__Aim of the exercise__
Copy out the lines from the one containing "Switch to the Rust tab" through the one containing "pyautogui.click(x=799, y=326)", substituting "Python" for "Rust" and leaving everything else unchanged. Omit the pictures.

[Data section start]

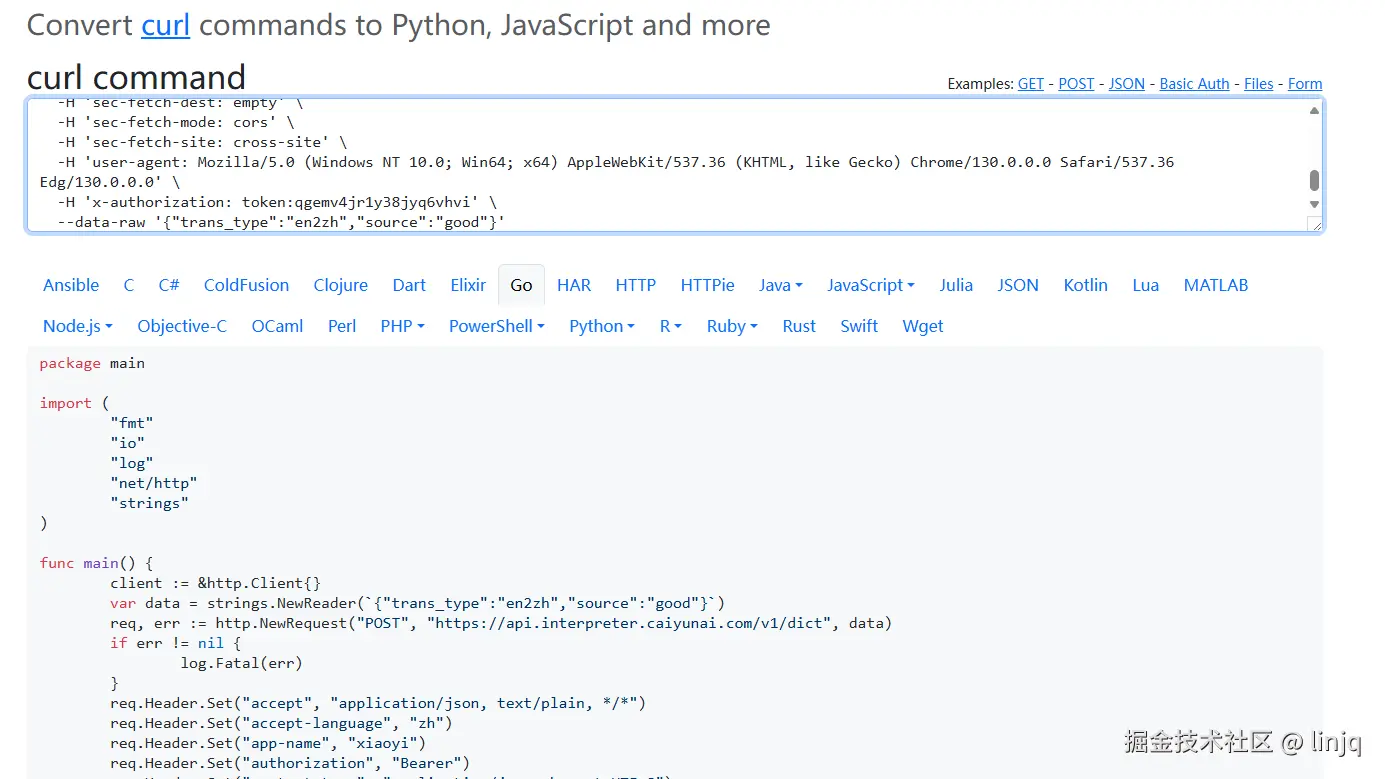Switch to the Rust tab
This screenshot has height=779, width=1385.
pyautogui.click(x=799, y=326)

[Data section end]
[Data section start]

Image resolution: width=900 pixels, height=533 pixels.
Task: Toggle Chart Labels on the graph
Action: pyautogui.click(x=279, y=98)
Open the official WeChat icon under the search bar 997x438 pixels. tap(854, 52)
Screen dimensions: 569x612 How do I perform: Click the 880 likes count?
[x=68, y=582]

[Data section end]

__Solution to the problem__
Switch to the Python tab
This screenshot has height=779, width=1385.
pyautogui.click(x=799, y=326)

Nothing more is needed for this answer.